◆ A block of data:

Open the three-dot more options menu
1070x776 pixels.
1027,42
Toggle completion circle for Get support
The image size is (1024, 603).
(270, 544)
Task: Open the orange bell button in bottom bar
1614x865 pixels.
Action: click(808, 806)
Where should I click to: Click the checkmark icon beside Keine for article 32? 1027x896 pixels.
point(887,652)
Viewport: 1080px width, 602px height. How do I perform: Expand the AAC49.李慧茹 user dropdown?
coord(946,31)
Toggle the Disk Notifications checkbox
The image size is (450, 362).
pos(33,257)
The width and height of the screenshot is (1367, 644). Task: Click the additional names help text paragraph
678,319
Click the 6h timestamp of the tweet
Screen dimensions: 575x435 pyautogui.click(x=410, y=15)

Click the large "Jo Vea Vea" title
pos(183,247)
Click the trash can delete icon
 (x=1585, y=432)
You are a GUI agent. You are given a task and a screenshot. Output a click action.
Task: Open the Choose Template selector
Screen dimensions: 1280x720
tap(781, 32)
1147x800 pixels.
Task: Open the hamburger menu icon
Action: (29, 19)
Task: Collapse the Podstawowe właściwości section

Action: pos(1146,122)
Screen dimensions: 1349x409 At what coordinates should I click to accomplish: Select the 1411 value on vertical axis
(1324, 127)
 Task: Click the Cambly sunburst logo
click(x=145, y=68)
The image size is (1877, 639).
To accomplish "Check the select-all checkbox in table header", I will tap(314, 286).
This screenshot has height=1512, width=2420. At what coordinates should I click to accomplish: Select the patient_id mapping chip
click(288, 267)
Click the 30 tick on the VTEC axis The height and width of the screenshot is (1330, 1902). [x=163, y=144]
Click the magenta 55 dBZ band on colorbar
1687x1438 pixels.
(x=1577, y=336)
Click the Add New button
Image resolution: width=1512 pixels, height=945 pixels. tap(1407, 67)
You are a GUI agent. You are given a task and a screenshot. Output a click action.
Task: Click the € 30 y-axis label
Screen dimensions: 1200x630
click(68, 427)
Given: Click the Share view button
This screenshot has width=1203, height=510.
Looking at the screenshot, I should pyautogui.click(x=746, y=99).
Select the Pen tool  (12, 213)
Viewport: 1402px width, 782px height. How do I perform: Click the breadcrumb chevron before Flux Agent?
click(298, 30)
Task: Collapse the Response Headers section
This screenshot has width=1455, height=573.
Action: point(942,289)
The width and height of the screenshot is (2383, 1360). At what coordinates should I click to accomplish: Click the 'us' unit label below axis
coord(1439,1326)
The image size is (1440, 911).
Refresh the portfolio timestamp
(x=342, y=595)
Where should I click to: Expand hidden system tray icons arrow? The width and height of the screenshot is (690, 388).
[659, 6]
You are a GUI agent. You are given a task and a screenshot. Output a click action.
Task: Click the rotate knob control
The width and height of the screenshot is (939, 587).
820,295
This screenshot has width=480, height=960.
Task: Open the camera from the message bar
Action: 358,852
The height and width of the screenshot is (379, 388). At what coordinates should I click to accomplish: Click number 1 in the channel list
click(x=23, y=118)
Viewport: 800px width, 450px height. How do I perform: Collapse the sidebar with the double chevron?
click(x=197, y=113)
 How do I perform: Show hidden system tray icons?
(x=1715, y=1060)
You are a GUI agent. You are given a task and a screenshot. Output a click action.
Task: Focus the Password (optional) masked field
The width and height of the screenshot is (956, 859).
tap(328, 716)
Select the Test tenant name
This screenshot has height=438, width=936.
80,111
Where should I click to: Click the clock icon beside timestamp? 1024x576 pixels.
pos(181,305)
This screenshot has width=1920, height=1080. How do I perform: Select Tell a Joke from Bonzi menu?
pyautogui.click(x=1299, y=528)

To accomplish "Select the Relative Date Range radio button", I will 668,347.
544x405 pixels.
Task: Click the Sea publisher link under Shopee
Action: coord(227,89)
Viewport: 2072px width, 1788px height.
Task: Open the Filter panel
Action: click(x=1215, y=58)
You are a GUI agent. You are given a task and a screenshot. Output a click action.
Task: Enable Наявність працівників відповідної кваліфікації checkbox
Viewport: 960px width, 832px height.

◆ Directions:
Render the items as a numbered list, from the line containing "This screenshot has width=1920, height=1080." through the last line of the block of data, skipping any blank lines.

◆ Response to this task:
1. This screenshot has width=1920, height=1080. How do I perform: Select Tell a Joke from Bonzi menu?
2. pyautogui.click(x=1299, y=528)
3. To accomplish "Select the Relative Date Range radio button", I will 668,347.
4. 544x405 pixels.
5. Task: Click the Sea publisher link under Shopee
6. Action: coord(227,89)
7. Viewport: 2072px width, 1788px height.
8. Task: Open the Filter panel
9. Action: click(x=1215, y=58)
10. You are a GUI agent. You are given a task and a screenshot. Output a click action.
11. Task: Enable Наявність працівників відповідної кваліфікації checkbox
12. Viewport: 960px width, 832px height.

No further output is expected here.